■ **What needs to be done**
Write out the following items exactly as they appear, but leave the pictures out.

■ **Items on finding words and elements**
--- Start ---
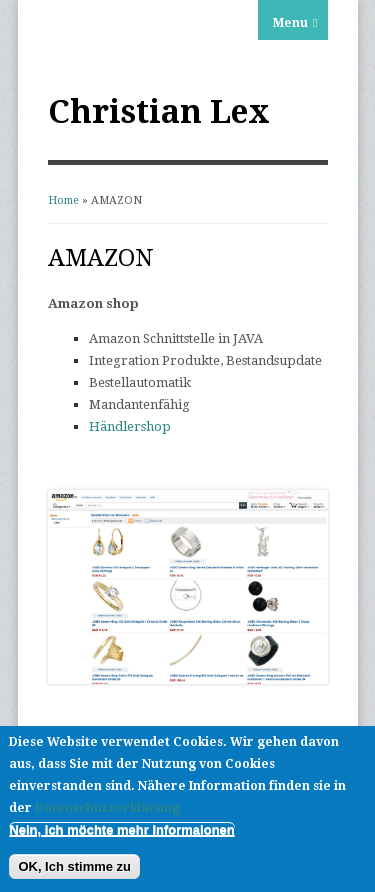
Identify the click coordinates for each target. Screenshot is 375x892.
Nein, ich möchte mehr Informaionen (121, 829)
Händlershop (130, 426)
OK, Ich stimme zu (74, 866)
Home (63, 200)
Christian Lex (159, 112)
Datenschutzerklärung (107, 808)
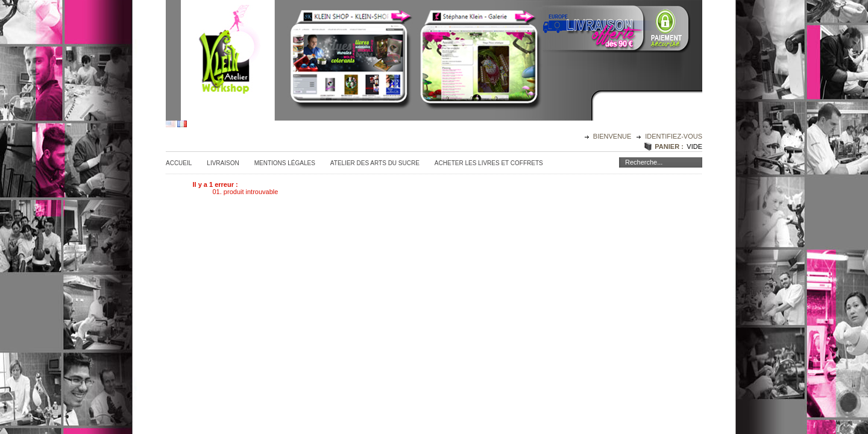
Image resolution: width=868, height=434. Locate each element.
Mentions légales (285, 163)
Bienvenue (613, 136)
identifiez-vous (673, 136)
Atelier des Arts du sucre (375, 163)
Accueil (178, 163)
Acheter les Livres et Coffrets (489, 163)
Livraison (222, 163)
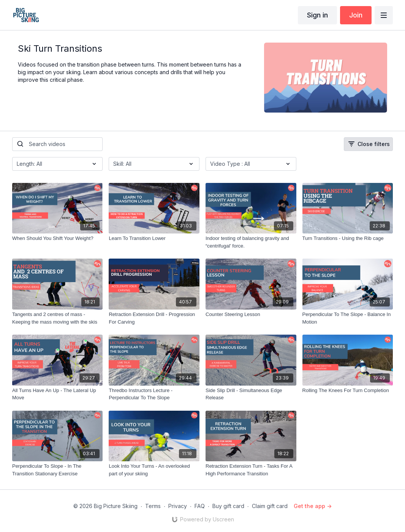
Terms (153, 506)
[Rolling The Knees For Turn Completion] (348, 391)
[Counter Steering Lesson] (251, 314)
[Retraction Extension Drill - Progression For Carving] (154, 318)
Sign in (317, 15)
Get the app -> (313, 506)
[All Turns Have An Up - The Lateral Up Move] (57, 394)
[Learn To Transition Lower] (154, 238)
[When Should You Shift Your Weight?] (57, 238)
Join (356, 15)
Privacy (177, 506)
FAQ (199, 506)
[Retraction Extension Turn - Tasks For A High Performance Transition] (251, 470)
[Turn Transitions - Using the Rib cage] (348, 238)
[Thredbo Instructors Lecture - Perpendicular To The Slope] (154, 394)
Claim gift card (270, 506)
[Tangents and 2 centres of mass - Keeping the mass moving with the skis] (57, 318)
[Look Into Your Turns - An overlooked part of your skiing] (154, 470)
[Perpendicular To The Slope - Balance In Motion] (348, 318)
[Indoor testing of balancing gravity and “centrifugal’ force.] (251, 242)
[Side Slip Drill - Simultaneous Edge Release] (251, 394)
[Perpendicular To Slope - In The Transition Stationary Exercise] (57, 470)
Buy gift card (228, 506)
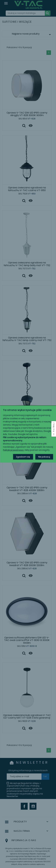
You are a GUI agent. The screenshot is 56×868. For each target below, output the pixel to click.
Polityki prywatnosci (13, 450)
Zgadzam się (23, 457)
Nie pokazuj (44, 457)
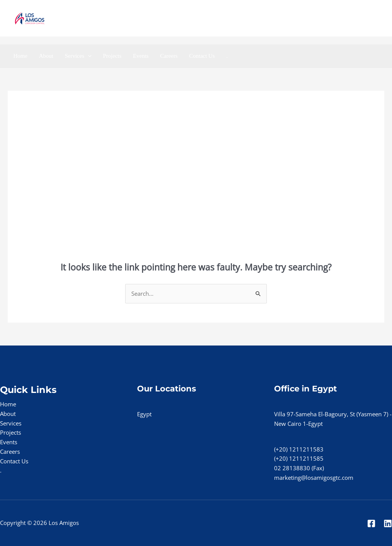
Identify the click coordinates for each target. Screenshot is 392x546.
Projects (112, 56)
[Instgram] (379, 18)
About (46, 56)
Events (140, 56)
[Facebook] (346, 18)
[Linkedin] (363, 18)
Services (78, 56)
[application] (88, 56)
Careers (169, 56)
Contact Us (202, 56)
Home (20, 56)
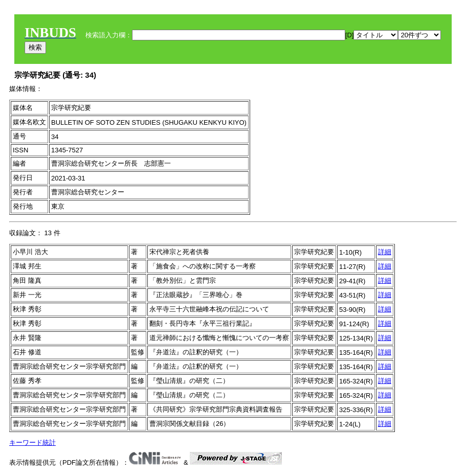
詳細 (385, 252)
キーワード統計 (32, 442)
--- End ---
■ **Output for this exercise**
Identify the click coordinates for each target. Screenshot is 375x892.
Nein, ich möchte mehr Informaionen (121, 829)
Händlershop (130, 426)
OK, Ich stimme zu (74, 866)
Home (63, 200)
Christian Lex (159, 112)
Datenschutzerklärung (107, 808)
Image resolution: width=868, height=434. Locate each element.
Mentions légales (285, 163)
Bienvenue (613, 136)
identifiez-vous (673, 136)
Atelier des Arts du sucre (375, 163)
Accueil (178, 163)
Acheter les Livres et Coffrets (489, 163)
Livraison (222, 163)
Terms (153, 506)
[Rolling The Knees For Turn Completion] (348, 391)
[Counter Steering Lesson] (251, 314)
[Retraction Extension Drill - Progression For Carving] (154, 318)
Sign in (317, 15)
Get the app -> (313, 506)
[All Turns Have An Up - The Lateral Up Move] (57, 394)
[Learn To Transition Lower] (154, 238)
[When Should You Shift Your Weight?] (57, 238)
Join (356, 15)
Privacy (177, 506)
FAQ (199, 506)
[Retraction Extension Turn - Tasks For A High Performance Transition] (251, 470)
[Turn Transitions - Using the Rib cage] (348, 238)
[Thredbo Instructors Lecture - Perpendicular To The Slope] (154, 394)
Claim gift card (270, 506)
[Tangents and 2 centres of mass - Keeping the mass moving with the skis] (57, 318)
[Look Into Your Turns - An overlooked part of your skiing] (154, 470)
[Perpendicular To The Slope - Balance In Motion] (348, 318)
[Indoor testing of balancing gravity and “centrifugal’ force.] (251, 242)
[Side Slip Drill - Simultaneous Edge Release] (251, 394)
[Perpendicular To Slope - In The Transition Stationary Exercise] (57, 470)
Buy gift card (228, 506)
You are a GUI agent. The screenshot is 56×868. For each target below, output the pixel to click.
Polityki prywatnosci (13, 450)
Zgadzam się (23, 457)
Nie pokazuj (44, 457)
Identify the click coordinates for each target. Screenshot is 392x546.
Projects (112, 56)
[Instgram] (379, 18)
About (46, 56)
Events (140, 56)
[Facebook] (346, 18)
[Linkedin] (363, 18)
Services (78, 56)
[application] (88, 56)
Careers (169, 56)
Contact Us (202, 56)
Home (20, 56)
詳細 (385, 252)
キーワード統計 (32, 442)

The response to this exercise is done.